碩士 === 國立成功大學 === 細胞生物與解剖學研究所 === 103 === WHO defines the Glioblastoma multiforme (GBM) as a grade IV glioma, which is the most common and hostile malignant primary brain tumor in human population. Previous studies showed that the GBM median survival is less than 15 months. The 5 year survival rate is less than 4%. Temozolomide (TMZ) is one of the most widely used drugs to treat GBM. Recently, it has been showed that TMZ treatment can induce apoptosis, autophagy, cell senescence and cell cycle arrest depend on MGMT expression level. However, the TMZ-induced resistance formation mechanism remains unclear. This study intends to establish two TMZ-induced resistance cell lines and test the role of apoptosis, cell senescence, autophagy and cell cycle arrest in their survival and death. The 1306-MG (human GBM), CNS-1 (rat GBM), and human astrocyte cell lines were used for establish TMZ-induced resistance (TIR) model.
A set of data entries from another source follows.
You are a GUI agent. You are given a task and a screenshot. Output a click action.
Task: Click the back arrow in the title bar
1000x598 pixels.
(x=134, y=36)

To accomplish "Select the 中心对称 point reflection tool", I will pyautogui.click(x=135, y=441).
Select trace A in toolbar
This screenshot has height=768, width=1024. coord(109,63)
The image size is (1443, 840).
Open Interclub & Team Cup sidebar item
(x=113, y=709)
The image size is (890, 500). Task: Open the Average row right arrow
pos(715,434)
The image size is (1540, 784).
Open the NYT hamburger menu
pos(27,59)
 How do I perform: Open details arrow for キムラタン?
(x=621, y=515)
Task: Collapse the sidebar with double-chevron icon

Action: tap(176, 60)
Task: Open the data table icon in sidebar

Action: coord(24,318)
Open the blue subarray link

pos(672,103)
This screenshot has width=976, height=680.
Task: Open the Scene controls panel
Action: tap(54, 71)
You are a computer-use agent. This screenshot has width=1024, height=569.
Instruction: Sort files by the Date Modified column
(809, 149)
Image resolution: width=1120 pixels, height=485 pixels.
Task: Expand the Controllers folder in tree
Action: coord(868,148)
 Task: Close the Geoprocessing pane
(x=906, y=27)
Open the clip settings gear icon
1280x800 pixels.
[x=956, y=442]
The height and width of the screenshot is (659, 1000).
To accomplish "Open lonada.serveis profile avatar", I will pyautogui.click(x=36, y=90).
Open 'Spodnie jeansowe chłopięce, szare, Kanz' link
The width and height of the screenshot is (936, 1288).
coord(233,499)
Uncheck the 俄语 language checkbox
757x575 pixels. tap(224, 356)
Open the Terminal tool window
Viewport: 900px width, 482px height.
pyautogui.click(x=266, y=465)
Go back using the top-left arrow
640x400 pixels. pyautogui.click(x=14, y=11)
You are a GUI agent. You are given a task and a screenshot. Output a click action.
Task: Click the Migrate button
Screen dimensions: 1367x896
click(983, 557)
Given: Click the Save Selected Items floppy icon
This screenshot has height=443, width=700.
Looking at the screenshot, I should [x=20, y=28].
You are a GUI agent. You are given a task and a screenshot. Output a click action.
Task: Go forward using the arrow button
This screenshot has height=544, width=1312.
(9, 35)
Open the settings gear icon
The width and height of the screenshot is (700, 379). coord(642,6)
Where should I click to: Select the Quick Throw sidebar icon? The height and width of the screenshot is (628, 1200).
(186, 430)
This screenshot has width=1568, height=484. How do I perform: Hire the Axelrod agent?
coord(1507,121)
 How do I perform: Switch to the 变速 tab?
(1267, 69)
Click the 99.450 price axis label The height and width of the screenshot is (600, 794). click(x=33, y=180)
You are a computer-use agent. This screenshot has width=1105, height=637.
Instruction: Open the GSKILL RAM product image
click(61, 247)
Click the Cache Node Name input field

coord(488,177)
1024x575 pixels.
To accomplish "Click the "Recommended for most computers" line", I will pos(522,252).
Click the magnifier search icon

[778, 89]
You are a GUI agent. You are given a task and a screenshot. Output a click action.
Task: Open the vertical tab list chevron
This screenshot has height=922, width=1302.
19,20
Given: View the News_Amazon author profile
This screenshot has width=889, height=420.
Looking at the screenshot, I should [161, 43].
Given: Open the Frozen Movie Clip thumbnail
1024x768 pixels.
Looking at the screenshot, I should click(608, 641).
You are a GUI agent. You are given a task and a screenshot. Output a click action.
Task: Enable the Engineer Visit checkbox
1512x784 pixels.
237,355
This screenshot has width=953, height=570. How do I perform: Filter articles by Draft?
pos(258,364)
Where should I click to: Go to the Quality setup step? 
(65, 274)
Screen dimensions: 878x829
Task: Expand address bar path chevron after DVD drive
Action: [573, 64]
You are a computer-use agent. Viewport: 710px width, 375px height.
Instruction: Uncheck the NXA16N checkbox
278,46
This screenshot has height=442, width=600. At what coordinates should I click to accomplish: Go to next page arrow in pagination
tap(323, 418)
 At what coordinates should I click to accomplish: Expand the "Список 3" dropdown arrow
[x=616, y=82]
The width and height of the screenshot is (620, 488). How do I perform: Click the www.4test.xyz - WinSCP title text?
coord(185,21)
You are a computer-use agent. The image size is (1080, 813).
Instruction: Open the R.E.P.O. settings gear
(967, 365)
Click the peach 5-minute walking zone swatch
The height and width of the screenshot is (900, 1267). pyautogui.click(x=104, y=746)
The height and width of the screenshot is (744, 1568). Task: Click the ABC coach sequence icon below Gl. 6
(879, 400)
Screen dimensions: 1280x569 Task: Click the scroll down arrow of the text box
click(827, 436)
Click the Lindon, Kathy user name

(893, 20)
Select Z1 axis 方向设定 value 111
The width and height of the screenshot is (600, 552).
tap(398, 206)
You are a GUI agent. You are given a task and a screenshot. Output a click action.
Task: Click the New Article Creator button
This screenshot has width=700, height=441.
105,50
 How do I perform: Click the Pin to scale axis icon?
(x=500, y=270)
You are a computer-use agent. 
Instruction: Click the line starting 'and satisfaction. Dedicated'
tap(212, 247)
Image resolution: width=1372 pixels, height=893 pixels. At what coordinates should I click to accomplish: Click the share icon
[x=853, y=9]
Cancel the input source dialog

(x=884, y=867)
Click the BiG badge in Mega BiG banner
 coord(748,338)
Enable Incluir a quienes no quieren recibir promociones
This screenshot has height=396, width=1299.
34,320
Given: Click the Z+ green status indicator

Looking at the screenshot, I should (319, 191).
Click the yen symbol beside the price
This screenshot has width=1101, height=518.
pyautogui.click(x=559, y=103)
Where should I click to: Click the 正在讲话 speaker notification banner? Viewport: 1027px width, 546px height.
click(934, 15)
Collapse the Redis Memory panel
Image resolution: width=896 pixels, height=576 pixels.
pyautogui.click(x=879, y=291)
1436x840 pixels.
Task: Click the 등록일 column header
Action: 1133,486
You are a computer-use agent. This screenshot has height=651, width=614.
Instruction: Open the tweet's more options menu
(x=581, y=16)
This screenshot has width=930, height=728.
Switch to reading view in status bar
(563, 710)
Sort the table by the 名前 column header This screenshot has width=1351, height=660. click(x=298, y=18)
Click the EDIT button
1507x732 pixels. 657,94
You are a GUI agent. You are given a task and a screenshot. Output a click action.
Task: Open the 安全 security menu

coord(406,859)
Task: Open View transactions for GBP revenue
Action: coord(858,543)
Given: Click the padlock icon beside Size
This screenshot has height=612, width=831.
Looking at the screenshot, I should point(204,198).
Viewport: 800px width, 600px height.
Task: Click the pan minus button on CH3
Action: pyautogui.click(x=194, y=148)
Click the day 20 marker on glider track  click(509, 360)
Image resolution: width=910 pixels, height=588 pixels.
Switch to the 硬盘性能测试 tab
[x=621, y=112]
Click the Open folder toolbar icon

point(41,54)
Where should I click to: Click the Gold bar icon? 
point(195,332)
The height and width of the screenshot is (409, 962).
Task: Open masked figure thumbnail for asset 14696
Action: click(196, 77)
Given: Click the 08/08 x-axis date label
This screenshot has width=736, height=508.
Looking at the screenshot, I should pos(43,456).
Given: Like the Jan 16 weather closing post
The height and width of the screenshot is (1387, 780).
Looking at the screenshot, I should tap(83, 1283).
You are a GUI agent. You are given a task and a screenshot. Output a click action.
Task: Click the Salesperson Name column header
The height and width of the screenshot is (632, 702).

All of these cell lines were checked for MGMT expression level by immunoblotting. Trypan Blue Exclusion Assay (TBEA) method and cell counting were used to assess cell viability. Furthermore, TUNEL was used to observe apoptosis, LC3 staining was used to observe autophagy, SA-βGal was used to observe cell senescence, and zymography was used to observe MMP-9 activity, and cell flow-cytometry was used to determine cell cycle change. The MGMT expression levels of TIR GBM were not changed through generation of resistance. The cell viability increased through establishment of TIR accumulation under same concentrations of TMZ treatment; TIR significantly reduced the numbers of senescence cells in 1306-MG and CNS-1 TIR cell; the autophagy level and MMP-9 activity of TIR-GBM were elevated in 1306-MG and CNS-1 cells with generation of TIR cell; TIR cells showed significantly decreased SubG1 phase of cell cycle through generation of TIR cell, while both 1306-MG and CNS-1 showed decreased cell cycle distribution of S and G2/M phases. We had established 1306-MG and CNS-1 TMZ-induced resistance model. We also found that TIR formation accompanied with decreased apoptosis, diminished cellular senescence, arising autophagy, cell cycle arrest at G0/G1 phase, and increased MMP-9 activity. We conclude apoptosis, autophagy, cellular senescence, and cell cycle arrest all participate in the development of TMZ-induced resistance.